Old jokes
Guys, I know this is kinda weird, but everyone who wants to... Put your name and your age in the comment section. Not address though because that would not be good for creepers... Lol I am Lucy and I am 15 years old. What about you guys? :D
Yo momma's so old that even scientists get baffled about where she lived before Earth was created.
how old are my girlfriends
https://www.youtube.com/watch?v=EjBTsoYph48 oh and there my little sisters
What do 15-year-old boys and washing machines have in common?
They both like keeping one sock for themselves.
We are coming out with a Whopper that is similar to a priest because it also has its meat between 5-year-old buns.
Lil Nas X is so gay, I would fuck him in the Old Town Road.
Father talks to his 5-year-old son: “No, Petie, you don’t have to worry.
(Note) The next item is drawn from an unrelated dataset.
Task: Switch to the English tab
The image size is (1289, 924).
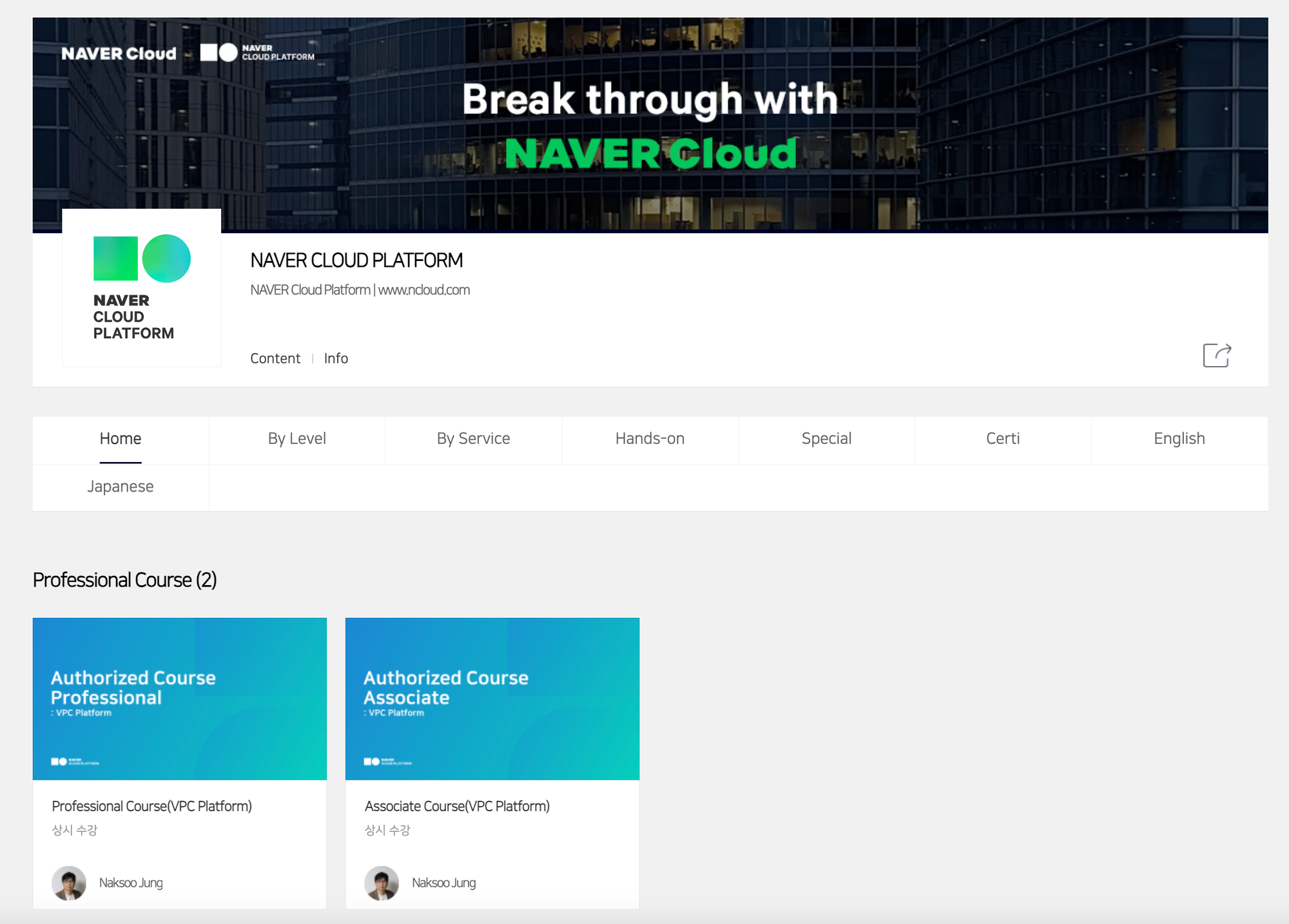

There is no monster sleeping under your bed. It sleeps every day in the bed next to me.”
I just prevented a 10-year-old from getting assaulted.
Nothing much, I just decided to go home.
What does Leo have in common with a newspaper?
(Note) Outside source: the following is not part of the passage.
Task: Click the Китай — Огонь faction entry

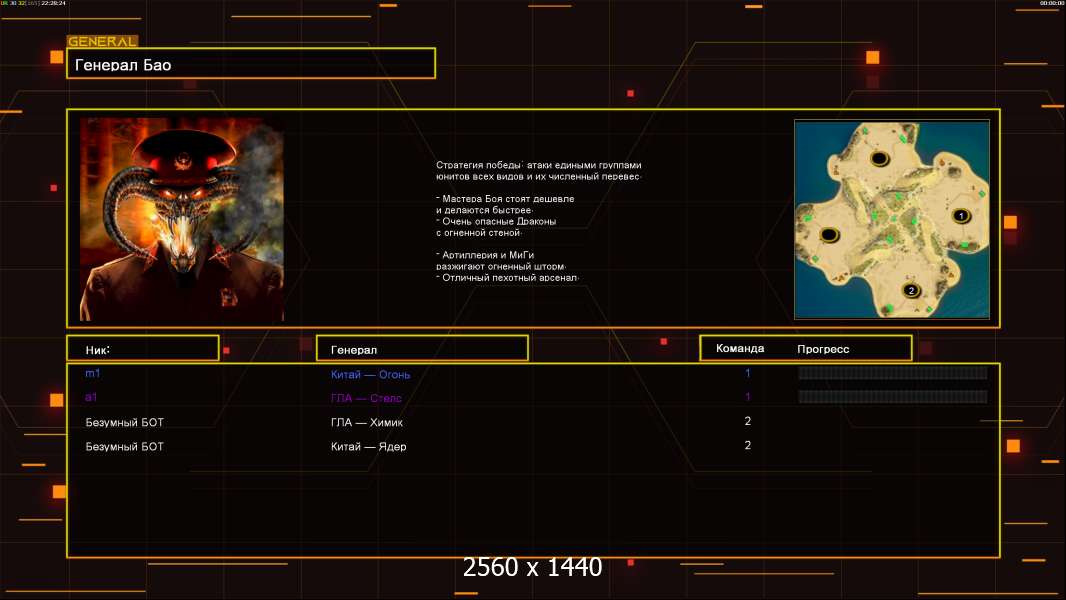Action: click(x=371, y=374)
They both love to yap and babble, and they always get fondled by old people.
My owl turned 180 today.
He isn’t old, he just has a bad neck.
I want to make a joke about old age, but I'm too senile to finish it.
Hey, my man, why you got them damn old, stanky-looking Whoopi Goldberg cornrows on you head? Are y'all twins, or boyfriend and girlfriend, 'cause if y'all are, go get married in Color Purple land.
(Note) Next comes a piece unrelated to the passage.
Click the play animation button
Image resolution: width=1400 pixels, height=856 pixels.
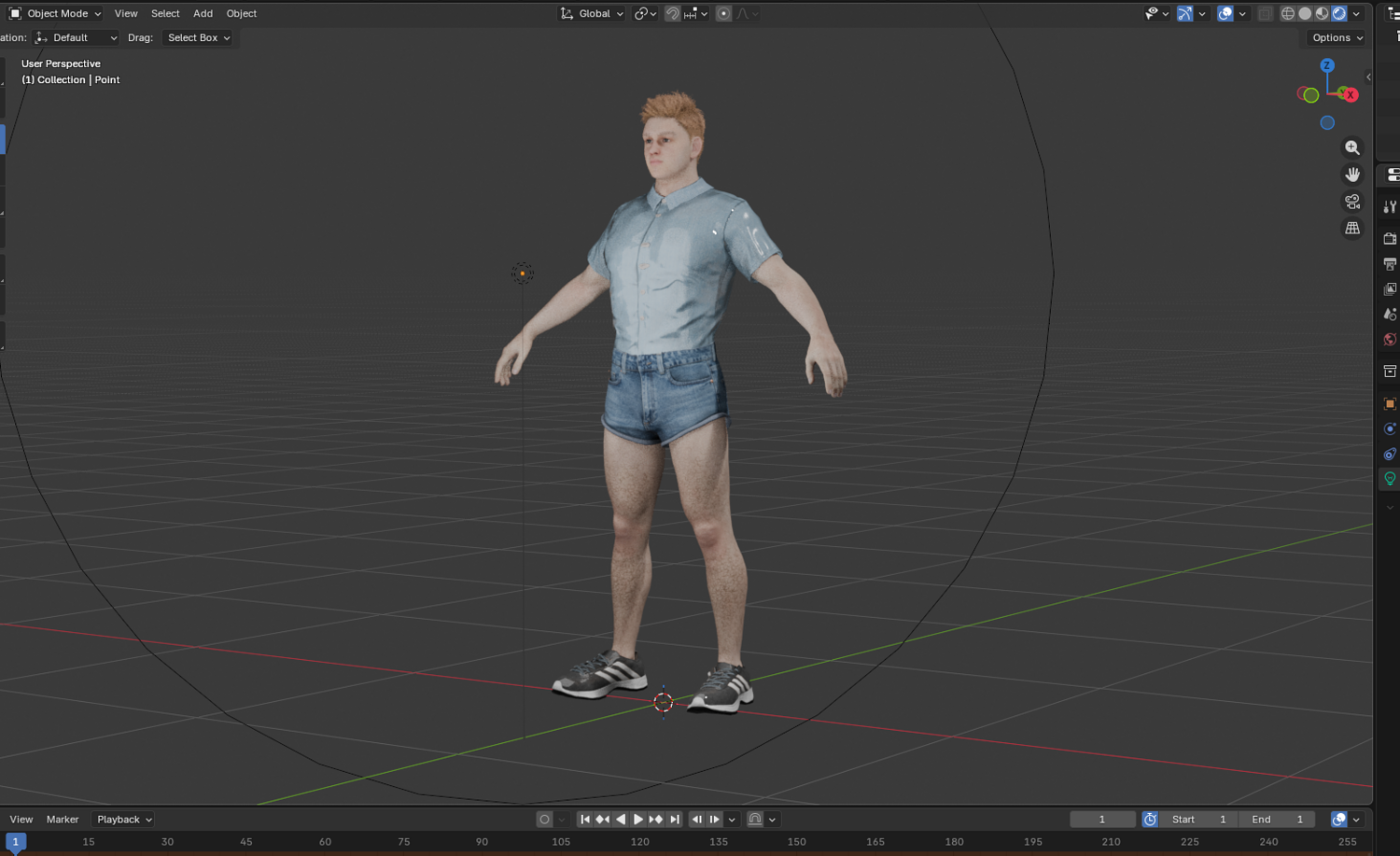(x=638, y=819)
Once the old lady told me she had wisdom, but after she voted! 🤯
For all those Simpsons fans out there, this one I'm sure you know:
Abe: "It's rotten being old. No one listens to you."
Lisa: "It's awful being a kid. No one listens to you."
Homer: "I'm a white male, aged 18-49. Everyone listens to me--no matter how dumb my suggestions are."
Call this for a gay old time! 0275535101
When a 68 year old teacher says: "I am going to tackle an intruder if I have to!"
Me: "Oh hell nah"
Why do golfers bring a spare pair of socks?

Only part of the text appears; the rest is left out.